KATA PENGANTAR
Assalamu’alaikum wr. wb,
Puji syukur atas kehadirat Allah SWT karena atas
rahmat dan karunia-Nya makalah yang berjudul “Kebebasan Pers pada Masa Orde
Lama” ini dapat diselesaikan tepat pada waktunya. makalah ini disusun sebagai
tugas untuk mata kuliah Pendidikan Kewarganegaraan.
Keberhasilan penulis dalam penulisan makalah ini
tentunya tidak lepas dari bantuan berbagai pihak. Untuk itu penulis
menyampaikan terima kasih yang sebesar-besarnya kepada semua pihak yang telah
membantu terselesaikannya makalah ini.
Penulis menyadari bahwa dalam penulisan makalah ini
masih jauh dari kesempurnaan dan masih banyak kekurangan yang masih perlu
diperbaiki, untuk itu penulis mengharapkan saran dan kritik yang membangun demi
kesempurnaan makalah ini, sehingga dapat bermanfaat bagi siapapun yang membacanya.
Wassalamu’alaikum wr. wb.
Wonosobo, Desember 2013
Penulis
DAFTAR ISI
Halaman Judul i
Kata Pengantar ii
Daftar Isi iii
A. Pendahluan
1.
Latar Belakang 1
2.
Ruang Lingkup 1
3.
Maksud dan Tujuan 1
B. Pembahasan
1.
Pengertian Pers 2
2.
Sejarah pers dan Etika Pers 3
a.
Sejarah Pers 3
b.
Etika Pers 9
C. Penutup
1.
Kesimpulan 12
2.
Kritik dan Saran 12
3.
Daftar Pustaka 13
A.
PENDAHULUAN
1.
Latar Belakang
Sejak
merdeka tahun 1945, Indonesia sudah beberapa kali mengalami pergantian sistem
pemerintahan. Tahun 1945 sampai 1965 dikenal dengan nama sistem pemerintahan
orde lama, yang mana merupakan era presiden Soekarno. Didalamnya pers ikut
serta dalam melakukan perubahan-perubahan sistem pemerintahan.

+ + +

> [Uraian Tugas]: Dalam kutipan teks, mengapa penulis mengharapkan saran dan kritik yang membangun? Jelaskan dalam satu sampai tiga kalimat. Daftar di bawah ini tidak ada hubungannya dengan kutipan teks.

+ + +

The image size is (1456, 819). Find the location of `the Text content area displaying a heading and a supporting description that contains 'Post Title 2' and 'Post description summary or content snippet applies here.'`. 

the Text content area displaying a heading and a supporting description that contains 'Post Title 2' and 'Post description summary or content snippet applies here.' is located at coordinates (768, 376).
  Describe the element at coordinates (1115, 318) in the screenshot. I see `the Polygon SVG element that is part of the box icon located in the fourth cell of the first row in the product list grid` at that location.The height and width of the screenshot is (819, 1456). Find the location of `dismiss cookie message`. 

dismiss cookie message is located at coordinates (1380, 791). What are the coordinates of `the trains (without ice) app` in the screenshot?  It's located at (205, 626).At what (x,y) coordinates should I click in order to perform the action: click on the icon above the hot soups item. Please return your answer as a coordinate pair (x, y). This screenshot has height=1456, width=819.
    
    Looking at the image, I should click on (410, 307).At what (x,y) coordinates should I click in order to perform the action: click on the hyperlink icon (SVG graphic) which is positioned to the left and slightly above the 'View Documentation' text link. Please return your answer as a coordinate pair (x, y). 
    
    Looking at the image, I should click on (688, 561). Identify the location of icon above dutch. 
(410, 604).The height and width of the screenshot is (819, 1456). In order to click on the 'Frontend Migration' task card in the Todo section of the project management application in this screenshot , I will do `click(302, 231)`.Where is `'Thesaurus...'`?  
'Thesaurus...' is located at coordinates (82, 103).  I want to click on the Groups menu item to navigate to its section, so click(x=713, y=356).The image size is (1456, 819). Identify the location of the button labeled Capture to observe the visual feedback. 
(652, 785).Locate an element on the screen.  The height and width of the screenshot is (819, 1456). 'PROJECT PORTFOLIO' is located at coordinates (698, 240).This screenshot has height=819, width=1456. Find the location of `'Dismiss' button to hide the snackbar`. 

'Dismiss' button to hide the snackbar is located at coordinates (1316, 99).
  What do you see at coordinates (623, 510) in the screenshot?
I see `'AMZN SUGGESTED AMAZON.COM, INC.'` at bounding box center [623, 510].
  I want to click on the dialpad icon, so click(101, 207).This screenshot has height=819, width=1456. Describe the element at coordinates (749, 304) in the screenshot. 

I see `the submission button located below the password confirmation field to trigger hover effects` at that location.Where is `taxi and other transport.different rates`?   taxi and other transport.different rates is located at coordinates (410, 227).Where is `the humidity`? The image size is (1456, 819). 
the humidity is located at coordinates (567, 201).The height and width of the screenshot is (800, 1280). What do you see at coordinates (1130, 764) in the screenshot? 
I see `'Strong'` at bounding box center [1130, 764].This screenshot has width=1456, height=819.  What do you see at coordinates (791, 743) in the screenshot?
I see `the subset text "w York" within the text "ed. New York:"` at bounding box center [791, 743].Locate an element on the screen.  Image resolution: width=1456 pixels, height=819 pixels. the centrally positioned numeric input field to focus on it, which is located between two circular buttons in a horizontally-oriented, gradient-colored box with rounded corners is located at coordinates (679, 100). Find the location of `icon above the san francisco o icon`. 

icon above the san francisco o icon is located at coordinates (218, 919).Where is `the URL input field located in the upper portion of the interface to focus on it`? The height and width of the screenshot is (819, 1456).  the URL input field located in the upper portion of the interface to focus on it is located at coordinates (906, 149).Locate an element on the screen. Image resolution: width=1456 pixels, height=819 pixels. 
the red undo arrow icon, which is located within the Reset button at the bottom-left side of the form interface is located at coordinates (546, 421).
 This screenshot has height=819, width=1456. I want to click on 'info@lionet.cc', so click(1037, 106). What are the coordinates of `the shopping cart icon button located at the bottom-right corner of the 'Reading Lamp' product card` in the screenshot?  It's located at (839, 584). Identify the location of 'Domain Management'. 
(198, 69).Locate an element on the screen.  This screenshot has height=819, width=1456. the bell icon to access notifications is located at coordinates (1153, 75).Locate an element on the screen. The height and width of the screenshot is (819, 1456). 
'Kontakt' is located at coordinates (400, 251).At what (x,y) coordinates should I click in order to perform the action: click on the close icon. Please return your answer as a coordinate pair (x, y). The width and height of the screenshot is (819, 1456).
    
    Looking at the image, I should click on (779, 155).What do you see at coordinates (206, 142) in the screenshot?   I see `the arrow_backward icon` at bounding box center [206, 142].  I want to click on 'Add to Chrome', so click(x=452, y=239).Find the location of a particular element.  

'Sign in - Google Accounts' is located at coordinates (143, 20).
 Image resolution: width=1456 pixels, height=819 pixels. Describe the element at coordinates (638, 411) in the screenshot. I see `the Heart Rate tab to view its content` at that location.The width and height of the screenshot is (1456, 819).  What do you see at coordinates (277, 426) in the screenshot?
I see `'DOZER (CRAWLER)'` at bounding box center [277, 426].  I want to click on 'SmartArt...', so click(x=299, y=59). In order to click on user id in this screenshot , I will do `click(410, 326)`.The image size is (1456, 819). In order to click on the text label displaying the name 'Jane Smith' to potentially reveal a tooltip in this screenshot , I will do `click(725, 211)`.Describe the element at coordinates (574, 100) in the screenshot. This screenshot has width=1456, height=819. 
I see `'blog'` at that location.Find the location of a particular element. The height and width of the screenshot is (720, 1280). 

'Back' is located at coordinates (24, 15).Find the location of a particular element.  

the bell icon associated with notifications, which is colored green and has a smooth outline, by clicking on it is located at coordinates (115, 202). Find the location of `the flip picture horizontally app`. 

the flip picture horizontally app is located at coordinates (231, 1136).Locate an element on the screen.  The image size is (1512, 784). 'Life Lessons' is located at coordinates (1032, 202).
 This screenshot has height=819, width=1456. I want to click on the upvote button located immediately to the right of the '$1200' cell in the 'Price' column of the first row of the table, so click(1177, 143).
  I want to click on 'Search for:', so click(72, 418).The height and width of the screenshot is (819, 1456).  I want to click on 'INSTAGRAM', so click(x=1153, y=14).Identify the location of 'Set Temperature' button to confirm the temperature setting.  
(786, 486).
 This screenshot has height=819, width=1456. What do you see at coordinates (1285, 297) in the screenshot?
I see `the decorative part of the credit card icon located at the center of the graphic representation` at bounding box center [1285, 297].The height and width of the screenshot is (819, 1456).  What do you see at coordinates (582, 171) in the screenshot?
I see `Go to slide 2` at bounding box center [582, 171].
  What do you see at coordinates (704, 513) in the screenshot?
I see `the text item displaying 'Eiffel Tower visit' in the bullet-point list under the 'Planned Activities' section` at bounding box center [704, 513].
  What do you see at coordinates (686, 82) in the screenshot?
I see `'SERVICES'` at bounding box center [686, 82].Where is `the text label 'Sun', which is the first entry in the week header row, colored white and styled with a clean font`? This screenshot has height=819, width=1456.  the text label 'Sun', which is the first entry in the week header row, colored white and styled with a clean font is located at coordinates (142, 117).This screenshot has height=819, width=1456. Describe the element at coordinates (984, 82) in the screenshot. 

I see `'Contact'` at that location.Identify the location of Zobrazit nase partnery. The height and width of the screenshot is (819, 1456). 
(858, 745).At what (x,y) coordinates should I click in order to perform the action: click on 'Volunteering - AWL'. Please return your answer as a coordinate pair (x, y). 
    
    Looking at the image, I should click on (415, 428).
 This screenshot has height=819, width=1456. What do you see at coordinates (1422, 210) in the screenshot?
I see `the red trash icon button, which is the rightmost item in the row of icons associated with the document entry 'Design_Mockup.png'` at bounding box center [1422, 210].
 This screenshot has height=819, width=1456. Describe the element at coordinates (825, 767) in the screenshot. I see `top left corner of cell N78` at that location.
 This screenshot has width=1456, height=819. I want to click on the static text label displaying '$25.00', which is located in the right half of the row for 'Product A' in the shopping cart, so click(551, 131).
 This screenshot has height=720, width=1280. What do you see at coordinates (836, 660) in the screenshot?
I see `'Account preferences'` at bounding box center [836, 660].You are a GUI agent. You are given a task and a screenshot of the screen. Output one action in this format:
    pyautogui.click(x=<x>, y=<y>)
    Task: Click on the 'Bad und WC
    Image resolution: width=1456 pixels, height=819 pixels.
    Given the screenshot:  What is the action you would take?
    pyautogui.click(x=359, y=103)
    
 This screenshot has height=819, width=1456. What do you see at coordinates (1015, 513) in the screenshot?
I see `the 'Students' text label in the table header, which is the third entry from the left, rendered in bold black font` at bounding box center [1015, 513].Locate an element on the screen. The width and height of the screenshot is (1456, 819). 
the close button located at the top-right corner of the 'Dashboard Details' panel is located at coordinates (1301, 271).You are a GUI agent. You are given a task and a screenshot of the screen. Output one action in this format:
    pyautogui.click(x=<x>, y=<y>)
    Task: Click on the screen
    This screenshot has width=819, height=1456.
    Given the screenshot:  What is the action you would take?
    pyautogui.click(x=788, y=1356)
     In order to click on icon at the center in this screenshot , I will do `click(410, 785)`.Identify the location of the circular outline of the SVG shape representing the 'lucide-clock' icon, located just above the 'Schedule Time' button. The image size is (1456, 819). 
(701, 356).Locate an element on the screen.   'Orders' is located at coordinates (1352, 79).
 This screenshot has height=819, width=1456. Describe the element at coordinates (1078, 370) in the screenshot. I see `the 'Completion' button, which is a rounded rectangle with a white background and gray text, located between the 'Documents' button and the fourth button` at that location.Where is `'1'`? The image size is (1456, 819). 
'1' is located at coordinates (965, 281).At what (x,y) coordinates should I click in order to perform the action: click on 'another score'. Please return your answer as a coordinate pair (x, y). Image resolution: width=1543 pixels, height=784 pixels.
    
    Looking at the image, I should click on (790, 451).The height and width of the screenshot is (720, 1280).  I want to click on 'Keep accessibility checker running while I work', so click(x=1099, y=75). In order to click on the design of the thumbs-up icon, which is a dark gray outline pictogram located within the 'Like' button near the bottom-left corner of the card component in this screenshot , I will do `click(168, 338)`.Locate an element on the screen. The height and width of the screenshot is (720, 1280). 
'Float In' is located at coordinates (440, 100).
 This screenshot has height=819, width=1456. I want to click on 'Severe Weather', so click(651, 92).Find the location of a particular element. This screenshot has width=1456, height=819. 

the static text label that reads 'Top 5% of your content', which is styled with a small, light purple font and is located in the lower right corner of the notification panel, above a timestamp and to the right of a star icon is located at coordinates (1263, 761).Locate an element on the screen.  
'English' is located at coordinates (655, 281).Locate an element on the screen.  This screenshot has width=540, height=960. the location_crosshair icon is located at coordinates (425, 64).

+ + +

> [Hasil Latihan]: Penulis menyadari bahwa makalahnya masih jauh dari kesempurnaan dan masih banyak kekurangan yang perlu diperbaiki. Saran dan kritik itu diharapkan demi kesempurnaan makalah, sehingga makalah dapat bermanfaat bagi siapa pun yang membacanya.